Ah l’Alsace, ses bretzels, sa cathédrale, ses bredala, ses cigognes… Qui n’est jamais tombé sous le charme sublime de cette région enchanteresse ? Si sa magie blanche entoure constamment les  touristes qui actuellement assiègent les marchés de Noël des villages de mon enfance, il y a des sortilèges et rites beaucoup plus sombres dans notre passé que vous ne connaissez sans doute pas ! Yésses Gott ne faites pas cette tête, elles ne sévissent plus chez nous aujourd’hui si tant est qu’elles aient réellement existé les pauvres. Oui, je parle des sorcières ! Si vous avez un peu peur avant de lire cet article, rien de mieux qu’un bon coup de schnaps avant de commencer. Hopla Geis ! Tous sur vos balais !

**MATÉRIEL FOURNI**
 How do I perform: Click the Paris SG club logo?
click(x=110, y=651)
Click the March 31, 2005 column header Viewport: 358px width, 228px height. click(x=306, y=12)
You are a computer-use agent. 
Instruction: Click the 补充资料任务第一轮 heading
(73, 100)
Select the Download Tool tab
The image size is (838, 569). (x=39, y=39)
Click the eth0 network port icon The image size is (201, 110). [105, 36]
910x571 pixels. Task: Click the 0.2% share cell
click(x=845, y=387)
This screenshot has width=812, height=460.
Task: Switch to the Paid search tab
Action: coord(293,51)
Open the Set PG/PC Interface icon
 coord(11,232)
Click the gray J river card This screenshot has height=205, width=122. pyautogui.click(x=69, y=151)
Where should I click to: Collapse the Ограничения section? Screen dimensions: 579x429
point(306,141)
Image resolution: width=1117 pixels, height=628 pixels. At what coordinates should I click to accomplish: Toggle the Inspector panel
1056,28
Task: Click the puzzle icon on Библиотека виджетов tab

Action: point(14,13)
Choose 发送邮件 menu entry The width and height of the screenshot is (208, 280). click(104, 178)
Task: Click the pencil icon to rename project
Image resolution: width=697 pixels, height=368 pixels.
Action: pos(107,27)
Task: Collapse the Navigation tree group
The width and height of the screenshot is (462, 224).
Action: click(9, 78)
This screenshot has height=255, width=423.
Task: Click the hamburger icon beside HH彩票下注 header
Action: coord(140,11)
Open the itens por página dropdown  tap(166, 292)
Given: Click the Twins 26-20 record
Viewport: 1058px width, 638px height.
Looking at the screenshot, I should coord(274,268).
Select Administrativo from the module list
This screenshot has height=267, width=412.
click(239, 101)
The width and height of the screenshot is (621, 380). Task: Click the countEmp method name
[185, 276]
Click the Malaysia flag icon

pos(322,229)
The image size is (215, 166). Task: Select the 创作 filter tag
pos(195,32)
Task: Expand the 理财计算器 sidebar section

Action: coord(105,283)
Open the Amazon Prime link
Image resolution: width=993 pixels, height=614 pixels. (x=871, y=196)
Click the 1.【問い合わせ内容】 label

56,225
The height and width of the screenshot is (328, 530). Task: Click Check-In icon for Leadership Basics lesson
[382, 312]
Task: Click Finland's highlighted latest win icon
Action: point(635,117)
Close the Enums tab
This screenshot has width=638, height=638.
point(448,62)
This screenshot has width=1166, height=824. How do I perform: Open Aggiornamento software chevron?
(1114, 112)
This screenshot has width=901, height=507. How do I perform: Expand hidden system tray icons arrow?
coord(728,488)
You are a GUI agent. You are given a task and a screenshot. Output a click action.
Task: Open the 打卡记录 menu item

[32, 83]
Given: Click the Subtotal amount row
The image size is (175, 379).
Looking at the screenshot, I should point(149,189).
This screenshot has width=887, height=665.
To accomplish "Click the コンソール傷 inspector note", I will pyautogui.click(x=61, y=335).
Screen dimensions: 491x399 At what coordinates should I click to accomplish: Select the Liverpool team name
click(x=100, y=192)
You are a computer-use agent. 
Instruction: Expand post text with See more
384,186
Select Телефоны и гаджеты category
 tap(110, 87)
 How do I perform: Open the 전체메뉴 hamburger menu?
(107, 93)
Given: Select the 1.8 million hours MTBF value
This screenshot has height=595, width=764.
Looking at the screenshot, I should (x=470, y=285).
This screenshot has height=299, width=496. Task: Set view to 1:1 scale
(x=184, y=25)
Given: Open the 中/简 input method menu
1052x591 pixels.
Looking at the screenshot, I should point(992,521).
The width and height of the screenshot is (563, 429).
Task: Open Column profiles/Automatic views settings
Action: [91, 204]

**ACTION DEMANDÉE**
Recopiez le passage sur les sorcières d'Alsace de « Ah l’Alsace, ses » à « sur vos balais ! ». Ce matériel est tiré d'une autre source.

**RÉPONSE RÉDIGÉE**
Ah l’Alsace, ses bretzels, sa cathédrale, ses bredala, ses cigognes… Qui n’est jamais tombé sous le charme sublime de cette région enchanteresse ? Si sa magie blanche entoure constamment les  touristes qui actuellement assiègent les marchés de Noël des villages de mon enfance, il y a des sortilèges et rites beaucoup plus sombres dans notre passé que vous ne connaissez sans doute pas ! Yésses Gott ne faites pas cette tête, elles ne sévissent plus chez nous aujourd’hui si tant est qu’elles aient réellement existé les pauvres. Oui, je parle des sorcières ! Si vous avez un peu peur avant de lire cet article, rien de mieux qu’un bon coup de schnaps avant de commencer. Hopla Geis ! Tous sur vos balais !